Copy the following data line for line, exactly as it is, with no changes.

[start Materials provided]

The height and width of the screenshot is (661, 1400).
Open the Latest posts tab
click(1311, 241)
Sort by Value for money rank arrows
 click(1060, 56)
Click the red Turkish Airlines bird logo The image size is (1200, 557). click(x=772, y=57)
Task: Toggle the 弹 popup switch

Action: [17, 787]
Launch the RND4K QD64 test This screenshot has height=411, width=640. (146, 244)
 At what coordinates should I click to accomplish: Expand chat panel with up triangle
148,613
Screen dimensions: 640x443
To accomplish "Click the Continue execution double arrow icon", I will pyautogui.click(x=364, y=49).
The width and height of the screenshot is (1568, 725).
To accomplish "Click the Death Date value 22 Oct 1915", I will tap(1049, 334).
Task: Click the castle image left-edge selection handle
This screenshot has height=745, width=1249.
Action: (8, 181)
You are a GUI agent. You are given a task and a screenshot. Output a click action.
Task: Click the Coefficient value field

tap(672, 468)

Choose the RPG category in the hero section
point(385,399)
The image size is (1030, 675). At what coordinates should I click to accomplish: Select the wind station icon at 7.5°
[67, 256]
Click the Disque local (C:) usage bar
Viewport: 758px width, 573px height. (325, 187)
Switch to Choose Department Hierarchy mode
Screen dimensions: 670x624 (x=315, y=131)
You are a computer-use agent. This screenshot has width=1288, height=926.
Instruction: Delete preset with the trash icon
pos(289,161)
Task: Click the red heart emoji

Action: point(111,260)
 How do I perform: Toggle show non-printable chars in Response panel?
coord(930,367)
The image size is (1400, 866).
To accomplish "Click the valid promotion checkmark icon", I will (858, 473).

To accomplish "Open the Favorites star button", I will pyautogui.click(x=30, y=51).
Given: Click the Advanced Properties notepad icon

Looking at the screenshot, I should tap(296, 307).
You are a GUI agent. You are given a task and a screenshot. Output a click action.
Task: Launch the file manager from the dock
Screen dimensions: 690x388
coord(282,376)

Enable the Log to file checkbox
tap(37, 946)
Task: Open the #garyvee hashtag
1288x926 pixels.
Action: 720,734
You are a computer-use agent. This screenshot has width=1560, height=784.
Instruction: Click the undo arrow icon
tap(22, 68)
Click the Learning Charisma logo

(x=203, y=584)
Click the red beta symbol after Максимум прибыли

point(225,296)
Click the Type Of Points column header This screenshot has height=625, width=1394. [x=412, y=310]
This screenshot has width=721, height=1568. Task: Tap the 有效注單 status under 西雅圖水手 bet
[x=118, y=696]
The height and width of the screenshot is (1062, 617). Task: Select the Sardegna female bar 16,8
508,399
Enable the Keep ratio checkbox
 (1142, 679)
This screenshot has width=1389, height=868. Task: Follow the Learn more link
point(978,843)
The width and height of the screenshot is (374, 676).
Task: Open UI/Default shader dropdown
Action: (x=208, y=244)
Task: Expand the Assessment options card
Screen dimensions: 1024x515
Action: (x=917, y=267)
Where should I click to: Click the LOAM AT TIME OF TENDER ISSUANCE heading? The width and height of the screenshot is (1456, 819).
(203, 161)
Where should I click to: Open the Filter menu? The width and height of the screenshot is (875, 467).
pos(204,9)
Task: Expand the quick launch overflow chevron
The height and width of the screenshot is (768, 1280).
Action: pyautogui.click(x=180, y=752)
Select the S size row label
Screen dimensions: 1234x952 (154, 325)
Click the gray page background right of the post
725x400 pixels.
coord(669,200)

[end Materials provided]

• _Solution for this problem_:
The height and width of the screenshot is (661, 1400).
Open the Latest posts tab
click(1311, 241)
Sort by Value for money rank arrows
 click(1060, 56)
Click the red Turkish Airlines bird logo The image size is (1200, 557). click(x=772, y=57)
Task: Toggle the 弹 popup switch

Action: [17, 787]
Launch the RND4K QD64 test This screenshot has height=411, width=640. (146, 244)
 At what coordinates should I click to accomplish: Expand chat panel with up triangle
148,613
Screen dimensions: 640x443
To accomplish "Click the Continue execution double arrow icon", I will pyautogui.click(x=364, y=49).
The width and height of the screenshot is (1568, 725).
To accomplish "Click the Death Date value 22 Oct 1915", I will tap(1049, 334).
Task: Click the castle image left-edge selection handle
This screenshot has height=745, width=1249.
Action: (8, 181)
You are a GUI agent. You are given a task and a screenshot. Output a click action.
Task: Click the Coefficient value field

tap(672, 468)

Choose the RPG category in the hero section
point(385,399)
The image size is (1030, 675). At what coordinates should I click to accomplish: Select the wind station icon at 7.5°
[67, 256]
Click the Disque local (C:) usage bar
Viewport: 758px width, 573px height. (325, 187)
Switch to Choose Department Hierarchy mode
Screen dimensions: 670x624 (x=315, y=131)
You are a computer-use agent. This screenshot has width=1288, height=926.
Instruction: Delete preset with the trash icon
pos(289,161)
Task: Click the red heart emoji

Action: point(111,260)
 How do I perform: Toggle show non-printable chars in Response panel?
coord(930,367)
The image size is (1400, 866).
To accomplish "Click the valid promotion checkmark icon", I will (858, 473).

To accomplish "Open the Favorites star button", I will pyautogui.click(x=30, y=51).
Given: Click the Advanced Properties notepad icon

Looking at the screenshot, I should tap(296, 307).
You are a GUI agent. You are given a task and a screenshot. Output a click action.
Task: Launch the file manager from the dock
Screen dimensions: 690x388
coord(282,376)

Enable the Log to file checkbox
tap(37, 946)
Task: Open the #garyvee hashtag
1288x926 pixels.
Action: 720,734
You are a computer-use agent. This screenshot has width=1560, height=784.
Instruction: Click the undo arrow icon
tap(22, 68)
Click the Learning Charisma logo

(x=203, y=584)
Click the red beta symbol after Максимум прибыли

point(225,296)
Click the Type Of Points column header This screenshot has height=625, width=1394. [x=412, y=310]
This screenshot has width=721, height=1568. Task: Tap the 有效注單 status under 西雅圖水手 bet
[x=118, y=696]
The height and width of the screenshot is (1062, 617). Task: Select the Sardegna female bar 16,8
508,399
Enable the Keep ratio checkbox
 (1142, 679)
This screenshot has width=1389, height=868. Task: Follow the Learn more link
point(978,843)
The width and height of the screenshot is (374, 676).
Task: Open UI/Default shader dropdown
Action: (x=208, y=244)
Task: Expand the Assessment options card
Screen dimensions: 1024x515
Action: (x=917, y=267)
Where should I click to: Click the LOAM AT TIME OF TENDER ISSUANCE heading? The width and height of the screenshot is (1456, 819).
(203, 161)
Where should I click to: Open the Filter menu? The width and height of the screenshot is (875, 467).
pos(204,9)
Task: Expand the quick launch overflow chevron
The height and width of the screenshot is (768, 1280).
Action: pyautogui.click(x=180, y=752)
Select the S size row label
Screen dimensions: 1234x952 (154, 325)
Click the gray page background right of the post
725x400 pixels.
coord(669,200)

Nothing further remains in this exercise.